Chômage, emplois précaires, inégalités sociales, les causes pour ces troubles sont profondes. Mais à l’origine, ce sont des privilèges accordés aux députés qui ont déclenché la colère. Comment accepter qu’un député ait droit à cinquante millions de roupies soit 2 600 euros par mois pour se loger, alors que le salaire minimum à Jakarta est dix fois moindre ? C’est contre cette indemnité jugée excessive que des milliers d’étudiants ont manifesté devant le parlement à Jakarta le 25 août. Mais trois jours plus tard, le mouvement pacifique bascule dans la violence, lorsqu’un véhicule blindé de la police fauche un chauffeur de moto-taxi, lui roule dessus et le tue.
« Tout acte violent déclenche la colère violente »
La vidéo de cette mort brutale enflamme les réseaux sociaux et choque l’opinion publique. Le pays s’embrase. Jets de cocktails Molotov, des résidences d’élus, un parlement local et des commissariats incendiés, c’est le chaos qui s’installe dans plus de cinquante villes.
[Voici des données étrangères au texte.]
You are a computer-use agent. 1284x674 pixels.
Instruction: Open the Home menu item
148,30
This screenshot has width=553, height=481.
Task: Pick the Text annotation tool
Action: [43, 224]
Affan Kurniawan, le jeune conducteur tué, devient le symbole de cette contestation, et le vert fluo de son blouson, celui des trois millions de livreurs, est depuis la couleur du mouvement. « Il a été tué sous les yeux de la foule et des caméras, tout acte violent déclenche la colère violente », commente le chercheur français d’origine indonésienne Anda Djoehana Wiradikarta. Il comprend la colère des manifestants : « C’est révélateur de la manière dont on traite les petits gens, c’est la manière dont ça se passe pour les plus démunis, avec les coupes dans l’éducation et la santé, rien ne s’arrange pour les plus démunis ». Aanda Djoehana Wiradikarta prédit que la situation ne se calmera pas, tant que le président Prabowo Subianto n’a pas satisfait les revendications des manifestants, à moins qu’il n’instaure un climat de peur.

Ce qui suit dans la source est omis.